Please give back only the lines below from the one containing "Task: Click the green search button" to the one containing "Task: Collapse the left navigation sidebar", each repeated word for word, both ends included.

### Excerpted data
++++++++++
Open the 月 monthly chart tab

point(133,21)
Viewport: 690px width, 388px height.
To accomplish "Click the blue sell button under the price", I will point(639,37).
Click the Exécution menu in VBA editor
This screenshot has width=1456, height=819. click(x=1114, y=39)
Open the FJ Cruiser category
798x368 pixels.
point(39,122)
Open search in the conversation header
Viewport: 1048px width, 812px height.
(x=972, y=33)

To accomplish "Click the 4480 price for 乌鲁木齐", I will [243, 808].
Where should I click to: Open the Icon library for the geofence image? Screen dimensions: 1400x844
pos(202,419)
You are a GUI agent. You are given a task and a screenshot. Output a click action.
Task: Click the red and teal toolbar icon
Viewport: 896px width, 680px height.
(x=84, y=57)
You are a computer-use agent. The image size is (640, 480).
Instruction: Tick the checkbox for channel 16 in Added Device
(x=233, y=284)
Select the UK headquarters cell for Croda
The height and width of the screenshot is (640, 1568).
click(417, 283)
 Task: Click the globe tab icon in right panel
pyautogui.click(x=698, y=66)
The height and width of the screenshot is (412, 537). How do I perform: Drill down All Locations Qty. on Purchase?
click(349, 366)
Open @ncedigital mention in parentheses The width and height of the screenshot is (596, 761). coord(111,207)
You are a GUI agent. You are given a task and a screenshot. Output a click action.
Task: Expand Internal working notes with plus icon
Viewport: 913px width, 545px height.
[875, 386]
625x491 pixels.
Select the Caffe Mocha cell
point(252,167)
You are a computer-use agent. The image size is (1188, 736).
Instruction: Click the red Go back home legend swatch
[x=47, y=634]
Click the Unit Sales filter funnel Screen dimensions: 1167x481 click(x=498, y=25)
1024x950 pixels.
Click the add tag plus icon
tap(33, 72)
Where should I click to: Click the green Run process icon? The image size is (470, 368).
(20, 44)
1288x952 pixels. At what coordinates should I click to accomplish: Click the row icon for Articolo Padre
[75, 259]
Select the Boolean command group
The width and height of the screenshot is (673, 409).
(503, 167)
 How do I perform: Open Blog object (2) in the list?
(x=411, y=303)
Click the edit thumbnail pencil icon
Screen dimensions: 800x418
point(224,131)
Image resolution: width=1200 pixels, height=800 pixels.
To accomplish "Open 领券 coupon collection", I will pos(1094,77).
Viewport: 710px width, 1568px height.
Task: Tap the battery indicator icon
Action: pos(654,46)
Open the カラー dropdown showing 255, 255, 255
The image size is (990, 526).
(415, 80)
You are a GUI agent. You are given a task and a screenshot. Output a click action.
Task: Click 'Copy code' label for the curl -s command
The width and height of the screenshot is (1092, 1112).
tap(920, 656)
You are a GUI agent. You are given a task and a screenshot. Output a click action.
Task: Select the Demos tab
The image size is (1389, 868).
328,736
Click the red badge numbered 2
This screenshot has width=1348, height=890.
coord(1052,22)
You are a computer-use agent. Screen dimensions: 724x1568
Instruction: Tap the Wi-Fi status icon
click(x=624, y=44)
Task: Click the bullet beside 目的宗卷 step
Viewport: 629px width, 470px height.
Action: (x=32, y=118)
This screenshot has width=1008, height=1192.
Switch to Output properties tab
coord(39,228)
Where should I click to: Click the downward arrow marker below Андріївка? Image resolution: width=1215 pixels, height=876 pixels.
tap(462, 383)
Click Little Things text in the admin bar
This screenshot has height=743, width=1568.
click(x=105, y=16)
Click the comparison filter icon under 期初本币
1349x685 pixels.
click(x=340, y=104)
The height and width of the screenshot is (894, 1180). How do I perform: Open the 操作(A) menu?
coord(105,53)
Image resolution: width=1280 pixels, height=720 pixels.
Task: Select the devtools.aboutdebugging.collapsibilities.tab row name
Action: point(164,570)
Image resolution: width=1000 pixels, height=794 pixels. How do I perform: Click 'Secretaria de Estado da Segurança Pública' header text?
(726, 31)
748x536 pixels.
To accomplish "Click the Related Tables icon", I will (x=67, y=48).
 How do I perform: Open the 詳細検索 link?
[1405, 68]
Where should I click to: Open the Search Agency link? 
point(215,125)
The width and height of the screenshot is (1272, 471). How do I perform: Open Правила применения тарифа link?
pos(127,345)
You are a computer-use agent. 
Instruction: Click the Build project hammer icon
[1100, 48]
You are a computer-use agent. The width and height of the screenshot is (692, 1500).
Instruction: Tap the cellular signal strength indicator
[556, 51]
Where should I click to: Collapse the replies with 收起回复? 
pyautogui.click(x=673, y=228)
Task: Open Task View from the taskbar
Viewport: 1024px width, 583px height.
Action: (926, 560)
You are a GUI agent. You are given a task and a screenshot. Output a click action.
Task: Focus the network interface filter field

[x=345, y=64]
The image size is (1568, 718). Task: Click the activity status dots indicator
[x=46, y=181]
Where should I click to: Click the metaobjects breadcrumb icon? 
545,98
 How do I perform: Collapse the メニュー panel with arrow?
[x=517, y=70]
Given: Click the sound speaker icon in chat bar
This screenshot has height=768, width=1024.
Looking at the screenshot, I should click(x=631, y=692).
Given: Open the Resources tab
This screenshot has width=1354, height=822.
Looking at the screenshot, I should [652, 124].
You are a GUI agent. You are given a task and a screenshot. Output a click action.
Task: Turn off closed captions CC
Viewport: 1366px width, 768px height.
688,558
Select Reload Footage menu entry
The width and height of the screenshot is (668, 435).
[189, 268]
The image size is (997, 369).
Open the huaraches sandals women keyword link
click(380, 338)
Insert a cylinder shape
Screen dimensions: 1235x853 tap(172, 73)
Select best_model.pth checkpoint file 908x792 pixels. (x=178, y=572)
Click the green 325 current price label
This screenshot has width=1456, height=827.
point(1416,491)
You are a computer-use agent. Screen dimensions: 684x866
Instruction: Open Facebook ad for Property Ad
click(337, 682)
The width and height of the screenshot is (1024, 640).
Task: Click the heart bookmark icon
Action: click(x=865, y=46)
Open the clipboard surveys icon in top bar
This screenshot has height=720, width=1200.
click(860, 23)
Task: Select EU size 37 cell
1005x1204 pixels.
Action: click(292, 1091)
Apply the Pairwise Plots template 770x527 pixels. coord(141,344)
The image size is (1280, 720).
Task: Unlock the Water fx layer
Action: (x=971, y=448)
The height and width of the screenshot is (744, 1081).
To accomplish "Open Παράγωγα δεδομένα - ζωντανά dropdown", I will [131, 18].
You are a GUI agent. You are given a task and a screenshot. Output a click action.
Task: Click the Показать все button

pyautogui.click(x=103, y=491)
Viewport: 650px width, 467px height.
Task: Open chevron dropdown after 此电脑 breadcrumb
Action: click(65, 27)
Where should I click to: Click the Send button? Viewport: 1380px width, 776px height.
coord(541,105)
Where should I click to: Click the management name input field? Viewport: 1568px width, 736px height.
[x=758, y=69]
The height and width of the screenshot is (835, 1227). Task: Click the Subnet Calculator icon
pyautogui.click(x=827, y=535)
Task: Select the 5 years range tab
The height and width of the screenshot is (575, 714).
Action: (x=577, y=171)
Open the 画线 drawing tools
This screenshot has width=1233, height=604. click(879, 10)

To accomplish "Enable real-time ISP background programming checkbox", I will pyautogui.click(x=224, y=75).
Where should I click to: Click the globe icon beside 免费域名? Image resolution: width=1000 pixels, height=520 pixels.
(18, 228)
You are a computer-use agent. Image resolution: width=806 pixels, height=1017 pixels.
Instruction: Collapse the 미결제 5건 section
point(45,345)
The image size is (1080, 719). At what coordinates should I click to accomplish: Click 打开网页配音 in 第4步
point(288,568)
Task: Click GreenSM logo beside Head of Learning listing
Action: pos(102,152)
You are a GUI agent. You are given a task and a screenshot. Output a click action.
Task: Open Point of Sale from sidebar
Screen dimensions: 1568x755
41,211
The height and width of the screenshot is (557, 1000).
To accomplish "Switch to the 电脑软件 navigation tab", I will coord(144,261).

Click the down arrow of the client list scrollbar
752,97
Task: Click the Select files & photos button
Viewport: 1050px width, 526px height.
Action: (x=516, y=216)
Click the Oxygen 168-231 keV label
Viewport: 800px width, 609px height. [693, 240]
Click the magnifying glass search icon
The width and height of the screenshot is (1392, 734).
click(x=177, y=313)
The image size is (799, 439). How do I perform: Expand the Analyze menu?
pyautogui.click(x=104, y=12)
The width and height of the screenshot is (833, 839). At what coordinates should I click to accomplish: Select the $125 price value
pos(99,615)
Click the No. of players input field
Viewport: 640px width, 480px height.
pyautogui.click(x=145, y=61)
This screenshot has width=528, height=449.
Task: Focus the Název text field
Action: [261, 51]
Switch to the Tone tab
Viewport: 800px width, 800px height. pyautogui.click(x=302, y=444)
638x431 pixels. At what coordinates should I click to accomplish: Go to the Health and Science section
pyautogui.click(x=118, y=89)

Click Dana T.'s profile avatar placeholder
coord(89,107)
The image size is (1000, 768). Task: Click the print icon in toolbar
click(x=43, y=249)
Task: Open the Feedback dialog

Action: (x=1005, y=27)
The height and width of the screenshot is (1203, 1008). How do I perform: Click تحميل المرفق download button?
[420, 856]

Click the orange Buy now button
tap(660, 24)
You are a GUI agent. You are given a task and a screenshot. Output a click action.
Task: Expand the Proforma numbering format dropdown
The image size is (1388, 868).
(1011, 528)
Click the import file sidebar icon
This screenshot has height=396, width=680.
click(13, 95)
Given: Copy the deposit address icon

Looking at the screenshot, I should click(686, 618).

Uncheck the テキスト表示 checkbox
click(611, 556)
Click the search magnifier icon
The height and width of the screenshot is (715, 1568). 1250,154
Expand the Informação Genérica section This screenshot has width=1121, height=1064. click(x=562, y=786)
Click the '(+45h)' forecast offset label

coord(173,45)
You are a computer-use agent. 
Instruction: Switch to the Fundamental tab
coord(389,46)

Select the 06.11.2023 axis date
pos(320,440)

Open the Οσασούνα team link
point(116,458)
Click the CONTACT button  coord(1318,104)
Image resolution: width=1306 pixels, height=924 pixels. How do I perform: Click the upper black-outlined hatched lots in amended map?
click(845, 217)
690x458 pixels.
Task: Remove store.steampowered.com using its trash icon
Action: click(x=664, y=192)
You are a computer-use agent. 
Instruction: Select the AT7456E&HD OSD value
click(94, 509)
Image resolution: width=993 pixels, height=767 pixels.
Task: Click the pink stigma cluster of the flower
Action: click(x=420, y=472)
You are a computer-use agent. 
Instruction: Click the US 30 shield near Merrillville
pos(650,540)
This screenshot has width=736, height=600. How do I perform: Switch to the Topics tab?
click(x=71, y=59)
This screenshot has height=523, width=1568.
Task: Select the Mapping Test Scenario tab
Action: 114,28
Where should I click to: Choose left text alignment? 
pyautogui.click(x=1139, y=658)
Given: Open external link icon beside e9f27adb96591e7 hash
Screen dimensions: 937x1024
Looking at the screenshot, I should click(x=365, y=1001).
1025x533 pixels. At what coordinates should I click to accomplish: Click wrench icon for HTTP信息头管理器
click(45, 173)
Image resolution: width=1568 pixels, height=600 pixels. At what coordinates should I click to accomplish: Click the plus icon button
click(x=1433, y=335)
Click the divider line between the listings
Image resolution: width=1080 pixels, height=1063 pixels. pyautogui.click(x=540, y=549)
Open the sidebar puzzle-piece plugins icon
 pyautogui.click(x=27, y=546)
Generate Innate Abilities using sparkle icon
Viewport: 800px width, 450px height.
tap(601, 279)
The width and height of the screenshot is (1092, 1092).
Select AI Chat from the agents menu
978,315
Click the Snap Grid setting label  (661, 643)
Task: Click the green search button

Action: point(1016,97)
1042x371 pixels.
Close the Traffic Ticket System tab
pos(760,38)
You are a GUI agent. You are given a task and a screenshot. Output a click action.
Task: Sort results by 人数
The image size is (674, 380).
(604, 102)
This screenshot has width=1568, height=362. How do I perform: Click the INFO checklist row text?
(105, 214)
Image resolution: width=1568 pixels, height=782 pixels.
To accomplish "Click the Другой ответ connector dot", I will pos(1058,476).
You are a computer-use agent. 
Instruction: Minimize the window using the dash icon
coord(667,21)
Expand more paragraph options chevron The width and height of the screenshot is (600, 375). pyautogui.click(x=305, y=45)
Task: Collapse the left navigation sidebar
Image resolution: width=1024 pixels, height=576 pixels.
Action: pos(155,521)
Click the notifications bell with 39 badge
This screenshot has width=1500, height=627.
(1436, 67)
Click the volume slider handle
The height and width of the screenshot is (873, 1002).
++++++++++
### Expected output
Task: Click the green search button

Action: point(1016,97)
1042x371 pixels.
Close the Traffic Ticket System tab
pos(760,38)
You are a GUI agent. You are given a task and a screenshot. Output a click action.
Task: Sort results by 人数
The image size is (674, 380).
(604, 102)
This screenshot has width=1568, height=362. How do I perform: Click the INFO checklist row text?
(105, 214)
Image resolution: width=1568 pixels, height=782 pixels.
To accomplish "Click the Другой ответ connector dot", I will pos(1058,476).
You are a computer-use agent. 
Instruction: Minimize the window using the dash icon
coord(667,21)
Expand more paragraph options chevron The width and height of the screenshot is (600, 375). pyautogui.click(x=305, y=45)
Task: Collapse the left navigation sidebar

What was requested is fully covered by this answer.